Luckily, two of her patients were editors at local newspapers who helped promote her new practice. So did another patient who works at a radio station. The business, in which adult patients pay $75 a month for a host of primary-care services, began to catch on. 

She has some advice for physicians thinking of starting their own DPC practice: 

  • Be patient. Not wanting to take on major debt, Dr. Harrop waited until she could regularly meet her bills before paying herself a salary. She feels comfortable doing so now that the practice has been in the black for two-plus years. 
  • Get the right EHR. Initially, Dr. Harrop would work into the night getting caught up on charts. When she switched to Elation Health, she appreciated the “quick and slick” process of inputting patient information to generate records that tell a story about patient visits. 
  • Find the right teammates. Dr. Harrop recruited a medical assistant with experience in family medicine, Vanessa Sandoval, to help launch her practice. Once Sandoval was persuaded that DPC is a dependable business model, she became an indispensable colleague, assisting with a workload that would have been overwhelming for one person. 

Caring for Her Community

Dr. Harrop doesn’t make as much money as she did working for a hospital. But the upsides of independent practice more than compensate for the pay cut.

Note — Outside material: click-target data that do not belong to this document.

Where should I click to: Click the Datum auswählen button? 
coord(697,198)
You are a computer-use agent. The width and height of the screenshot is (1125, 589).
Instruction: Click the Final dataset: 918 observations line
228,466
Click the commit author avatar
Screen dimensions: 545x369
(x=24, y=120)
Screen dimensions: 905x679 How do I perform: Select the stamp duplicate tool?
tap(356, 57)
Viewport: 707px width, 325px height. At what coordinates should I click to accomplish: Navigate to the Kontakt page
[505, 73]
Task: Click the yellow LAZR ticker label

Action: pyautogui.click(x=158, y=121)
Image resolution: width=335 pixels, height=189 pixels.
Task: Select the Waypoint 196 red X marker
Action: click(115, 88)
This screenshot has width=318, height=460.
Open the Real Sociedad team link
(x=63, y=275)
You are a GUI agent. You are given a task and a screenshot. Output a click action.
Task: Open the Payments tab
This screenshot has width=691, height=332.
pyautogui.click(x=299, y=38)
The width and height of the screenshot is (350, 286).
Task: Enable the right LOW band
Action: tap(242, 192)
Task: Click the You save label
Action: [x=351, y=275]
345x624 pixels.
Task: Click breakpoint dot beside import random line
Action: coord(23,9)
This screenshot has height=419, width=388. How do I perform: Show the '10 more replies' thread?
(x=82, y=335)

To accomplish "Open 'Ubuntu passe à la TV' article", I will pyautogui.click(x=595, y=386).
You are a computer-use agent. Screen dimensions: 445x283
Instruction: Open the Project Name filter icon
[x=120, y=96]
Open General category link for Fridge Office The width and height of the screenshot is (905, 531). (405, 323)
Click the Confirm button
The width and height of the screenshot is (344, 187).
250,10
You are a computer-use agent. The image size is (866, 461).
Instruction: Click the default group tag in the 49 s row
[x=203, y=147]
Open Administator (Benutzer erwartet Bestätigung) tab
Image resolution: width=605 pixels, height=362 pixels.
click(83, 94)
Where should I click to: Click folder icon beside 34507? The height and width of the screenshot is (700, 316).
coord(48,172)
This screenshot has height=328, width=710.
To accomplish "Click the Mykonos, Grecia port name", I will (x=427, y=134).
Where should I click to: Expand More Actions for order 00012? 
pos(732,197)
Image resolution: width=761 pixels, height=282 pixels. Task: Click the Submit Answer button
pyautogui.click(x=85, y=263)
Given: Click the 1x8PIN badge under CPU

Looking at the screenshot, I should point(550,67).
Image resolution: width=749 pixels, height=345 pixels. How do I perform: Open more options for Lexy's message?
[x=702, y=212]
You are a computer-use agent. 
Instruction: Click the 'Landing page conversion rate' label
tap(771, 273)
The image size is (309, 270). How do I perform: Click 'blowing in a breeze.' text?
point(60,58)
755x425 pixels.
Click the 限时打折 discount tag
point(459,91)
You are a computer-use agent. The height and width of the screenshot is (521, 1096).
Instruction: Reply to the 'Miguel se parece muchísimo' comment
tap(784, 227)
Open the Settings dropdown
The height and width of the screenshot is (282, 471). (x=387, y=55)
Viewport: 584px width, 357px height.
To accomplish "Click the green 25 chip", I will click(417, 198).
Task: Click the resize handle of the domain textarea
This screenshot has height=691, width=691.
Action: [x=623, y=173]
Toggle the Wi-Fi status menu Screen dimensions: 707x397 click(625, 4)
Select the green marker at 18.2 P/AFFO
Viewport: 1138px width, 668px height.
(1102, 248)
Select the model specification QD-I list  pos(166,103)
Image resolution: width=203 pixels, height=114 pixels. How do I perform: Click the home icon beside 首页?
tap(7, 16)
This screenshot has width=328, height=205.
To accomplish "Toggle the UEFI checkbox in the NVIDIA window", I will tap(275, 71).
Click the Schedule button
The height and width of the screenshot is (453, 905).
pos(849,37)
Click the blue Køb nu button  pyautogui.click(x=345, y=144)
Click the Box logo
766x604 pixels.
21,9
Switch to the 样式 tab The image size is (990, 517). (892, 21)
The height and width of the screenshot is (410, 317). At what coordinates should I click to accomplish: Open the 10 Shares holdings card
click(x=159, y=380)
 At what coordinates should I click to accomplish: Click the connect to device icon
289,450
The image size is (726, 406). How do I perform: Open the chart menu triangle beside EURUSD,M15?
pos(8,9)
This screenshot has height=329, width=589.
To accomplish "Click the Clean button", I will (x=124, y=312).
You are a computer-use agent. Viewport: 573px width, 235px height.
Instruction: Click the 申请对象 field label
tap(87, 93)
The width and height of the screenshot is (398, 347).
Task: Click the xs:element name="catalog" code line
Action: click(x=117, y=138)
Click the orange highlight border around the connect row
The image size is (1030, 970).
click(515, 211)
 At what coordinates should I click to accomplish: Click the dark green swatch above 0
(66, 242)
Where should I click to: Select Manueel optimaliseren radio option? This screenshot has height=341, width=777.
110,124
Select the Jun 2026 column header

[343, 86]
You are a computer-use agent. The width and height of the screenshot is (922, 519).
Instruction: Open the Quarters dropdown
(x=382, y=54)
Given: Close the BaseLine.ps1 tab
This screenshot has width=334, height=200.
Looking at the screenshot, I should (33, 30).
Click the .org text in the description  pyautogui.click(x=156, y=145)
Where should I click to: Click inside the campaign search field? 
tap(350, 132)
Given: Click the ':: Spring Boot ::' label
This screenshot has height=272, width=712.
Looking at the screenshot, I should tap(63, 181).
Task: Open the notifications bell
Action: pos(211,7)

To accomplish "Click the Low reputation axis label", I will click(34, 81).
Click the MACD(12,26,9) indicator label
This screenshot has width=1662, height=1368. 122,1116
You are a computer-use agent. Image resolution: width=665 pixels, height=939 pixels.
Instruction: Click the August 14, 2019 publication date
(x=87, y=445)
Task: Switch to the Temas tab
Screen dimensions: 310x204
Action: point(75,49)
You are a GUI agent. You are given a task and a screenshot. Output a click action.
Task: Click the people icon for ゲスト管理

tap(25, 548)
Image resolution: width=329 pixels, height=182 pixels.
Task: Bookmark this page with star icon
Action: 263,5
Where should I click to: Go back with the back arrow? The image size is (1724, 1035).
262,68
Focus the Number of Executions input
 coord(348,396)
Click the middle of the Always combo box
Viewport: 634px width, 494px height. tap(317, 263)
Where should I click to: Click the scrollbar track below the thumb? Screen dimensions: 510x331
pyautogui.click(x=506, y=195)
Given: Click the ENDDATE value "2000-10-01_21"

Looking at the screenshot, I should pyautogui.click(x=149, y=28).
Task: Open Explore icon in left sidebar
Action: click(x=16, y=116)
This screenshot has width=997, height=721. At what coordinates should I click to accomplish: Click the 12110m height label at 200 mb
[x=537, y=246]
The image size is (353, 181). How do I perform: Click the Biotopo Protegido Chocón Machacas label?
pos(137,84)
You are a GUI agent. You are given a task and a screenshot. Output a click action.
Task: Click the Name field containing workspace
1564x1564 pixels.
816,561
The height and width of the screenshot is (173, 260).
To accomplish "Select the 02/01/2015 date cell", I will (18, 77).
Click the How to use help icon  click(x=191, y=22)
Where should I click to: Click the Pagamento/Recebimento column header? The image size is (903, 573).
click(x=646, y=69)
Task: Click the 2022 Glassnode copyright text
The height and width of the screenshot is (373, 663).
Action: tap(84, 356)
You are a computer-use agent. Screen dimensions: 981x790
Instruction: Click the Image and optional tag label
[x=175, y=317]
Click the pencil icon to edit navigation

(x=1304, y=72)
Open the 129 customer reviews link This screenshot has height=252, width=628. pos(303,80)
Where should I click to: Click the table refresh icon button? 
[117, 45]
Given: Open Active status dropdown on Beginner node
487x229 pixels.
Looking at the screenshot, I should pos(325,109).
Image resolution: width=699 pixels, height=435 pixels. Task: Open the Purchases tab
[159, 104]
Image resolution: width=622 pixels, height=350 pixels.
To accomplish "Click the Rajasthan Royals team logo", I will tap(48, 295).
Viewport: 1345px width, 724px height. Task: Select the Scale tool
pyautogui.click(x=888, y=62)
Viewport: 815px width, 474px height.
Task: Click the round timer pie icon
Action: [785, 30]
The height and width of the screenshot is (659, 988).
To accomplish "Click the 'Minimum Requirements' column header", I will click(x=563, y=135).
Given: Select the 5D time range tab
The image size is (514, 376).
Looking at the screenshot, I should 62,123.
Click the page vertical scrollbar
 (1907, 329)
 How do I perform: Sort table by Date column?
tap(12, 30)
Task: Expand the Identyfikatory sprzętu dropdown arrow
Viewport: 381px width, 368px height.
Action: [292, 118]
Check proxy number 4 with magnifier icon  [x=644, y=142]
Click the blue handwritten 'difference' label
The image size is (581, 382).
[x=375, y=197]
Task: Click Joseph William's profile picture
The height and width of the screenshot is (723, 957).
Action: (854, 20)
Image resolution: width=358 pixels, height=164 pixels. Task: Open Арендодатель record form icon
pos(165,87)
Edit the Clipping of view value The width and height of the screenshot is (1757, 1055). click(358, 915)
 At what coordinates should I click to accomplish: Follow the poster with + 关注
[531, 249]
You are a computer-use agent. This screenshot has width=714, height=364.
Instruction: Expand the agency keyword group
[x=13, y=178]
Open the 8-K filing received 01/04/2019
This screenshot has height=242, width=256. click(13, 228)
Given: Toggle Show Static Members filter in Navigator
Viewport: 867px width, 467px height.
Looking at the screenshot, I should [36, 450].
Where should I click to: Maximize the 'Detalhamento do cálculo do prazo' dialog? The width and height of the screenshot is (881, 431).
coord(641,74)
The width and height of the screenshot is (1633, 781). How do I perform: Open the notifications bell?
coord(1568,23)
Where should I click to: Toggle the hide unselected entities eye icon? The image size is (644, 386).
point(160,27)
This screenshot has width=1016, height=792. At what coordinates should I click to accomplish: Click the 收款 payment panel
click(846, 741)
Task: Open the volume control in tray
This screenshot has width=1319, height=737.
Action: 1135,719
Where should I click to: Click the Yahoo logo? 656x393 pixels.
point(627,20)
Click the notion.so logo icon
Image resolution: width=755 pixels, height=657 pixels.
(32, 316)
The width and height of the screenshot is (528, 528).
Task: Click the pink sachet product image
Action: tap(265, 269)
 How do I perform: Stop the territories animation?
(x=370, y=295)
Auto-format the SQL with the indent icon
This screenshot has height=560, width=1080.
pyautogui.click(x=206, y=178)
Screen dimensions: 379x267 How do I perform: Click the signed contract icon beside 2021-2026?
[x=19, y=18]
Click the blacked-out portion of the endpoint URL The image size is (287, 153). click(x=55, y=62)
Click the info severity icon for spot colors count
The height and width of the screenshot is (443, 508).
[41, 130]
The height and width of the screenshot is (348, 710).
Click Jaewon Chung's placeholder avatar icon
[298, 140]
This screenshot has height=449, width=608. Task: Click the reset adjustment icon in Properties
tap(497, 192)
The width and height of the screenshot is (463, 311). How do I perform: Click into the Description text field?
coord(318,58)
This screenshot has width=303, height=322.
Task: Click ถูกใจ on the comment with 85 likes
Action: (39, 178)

Sometimes, when the weather’s nice, Dr. Harrop and her patients will go for a walk instead of chatting in the office. The patient-doctor rapport can be especially powerful in rural communities. 

She speaks of a middle-aged man who recently lost about 40 pounds. A friend at church urged him to go to urgent care, where he was diagnosed with diabetes and referred to a hospital roughly 70 miles away in Missoula. Due to the strains of the pandemic, the hospital couldn’t see him for three months. 

“He’s not doing well, and he doesn’t understand diabetes,” Dr. Harrop recalls. Upon the recommendation of a church friend, the man called her office and scheduled an appointment for the following day. During an hour-and-a-half visit, Dr. Harrop explained how to check his blood sugar, and during his second visit he enthusiastically discussed continuous glucose monitoring and insulin pumps. 

“He’d been so overwhelmed by his diagnosis that he felt like giving up,” Dr. Harrop says. In a sense, it echoes her own low point in medicine, when she was beaten down to the point of almost bailing on her dream career. 

Looking back, “that would have been tragic,” Dr. Harrop says. Fortunately, she once again feels like she did as a little girl, playing with a Fisher-Price hospital and imagining a career of caring for her community. “I can’t picture myself doing anything else.”